Unwilling to stay off the water, Ray volunteered for race committee duty at Stamford Yacht Club and Breakwater Irregulars, the Tuesday night racing club with whom he’d sailed since 1967. A Stamford YC member for 31 years, he’s served as Race Committee Chairman, Fleet Captain, and on the Board of Directors, Executive Committee and Nominating Committee. “We’ve made great friends there, sponsored other friends, and had wonderful opportunities,” he enthuses. “I got lucky when the Storm Trysail Club moved the start of the Block Island Race to Stamford and asked me to work with Event Chair Peter Reggio.”

“My goal from the start was to run races the way I would’ve liked to sail them,” says Ray, a Professional Land Surveyor whose facility with angles and vectors has given countless sailors great racecourses. He currently serves as the Storm Trysail Club’s Fleet Captain and on its Race Committee and Board of Governors. “I’ve been the Event Chair and Principal Race Officer for the Block Island Race for 15 or 16 years, a PRO at Block Island Race Week since 2003, and on an RC crew at Key West Race Week for 10 years.”

For sailors contemplating RC work, Ray counsels, “Do it! There’s a huge need for volunteers at all levels. You’ll be met with open arms! Get out with as many race officers as you can. You’ll learn something from each, and find one with whom you are comfortable.

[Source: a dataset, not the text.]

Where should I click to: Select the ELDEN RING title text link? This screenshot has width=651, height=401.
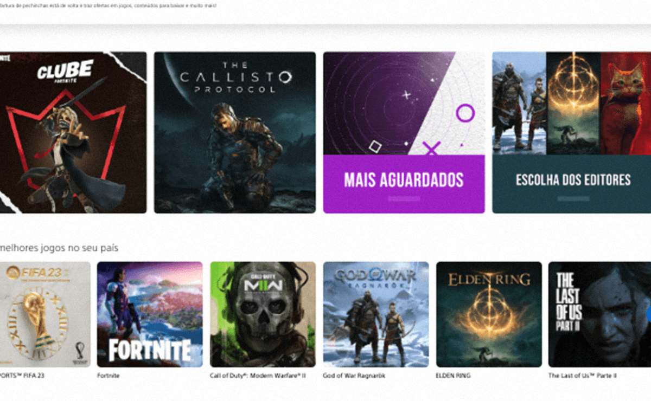coord(453,376)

I’m not just talking PROs – I’m talking scorers, event organizers, mark boat operators, and judges. It’s a complex sport with lots of rules, but that’s part of what makes it fun and rewarding.”

A member of the International Society for the Perpetuation of Cruelty to Racing Yachtsmen (ISPCRY), Ray serves on that venerated group’s Moosehead Committee. Each fall, race committees from around the Sound attend the Moosehead Luncheon, celebrating race management blunders. “We could do an entire magazine on race committee stories!” he chuckles. Recalling the first night out on a Bermuda Race, he says, “The crew was all on deck while the skipper was rummaging around below. He seemed to be getting more and more frantic, but refused help. After about a half-hour he came up and announced that we had a problem. What was left on the roll was all the toilet paper on board!”

“I really don’t get a chance to race anymore,” says Ray, who is also Vice Chairman of the Stamford Harbor Management Commission. “I have a 23-foot Seacraft, Ragtime, that I bought from the estate of an old friend who’d recently passed. The executor of his estate, another old friend, asked if I could help evaluate the boat. I went to Stamford Landing to take a look, and instantly fell in love!”

Ray is frequently seen on Ragtime between Larchmont and Westport, often with his four grandsons. “Stone is 7, Cole is just shy of 6, Boden is 4 and Rigby is 3. My son Jesse and daughterin-law Andrea have a house on the Saugatuck River and a 21-foot bowrider. Jaime and I have met them on Cockenoe Island, and I go fishing with the boys as often as I can.”

SoundWaters, a Stamford-based environmental organization that protects Long Island Sound through education and action, recently honored Ray as its first HarborFest Commodore. He’s a former board member of the Young Mariners Foundation, an organization dedicated to educating underserved youth. “Young Mariners and SoundWaters merged in 2016,” he explains. “The Young Mariners STEM (Science, Technology, Engineering and Math) Academy operates out of the SoundWaters Harbor Center in Boccuzzi Park.”

“The best thing about sailing,” says Ray, “is the enjoyment of spending time on the water with friends and family, doing something everyone loves, and knowing you can continue to do it well into your years!”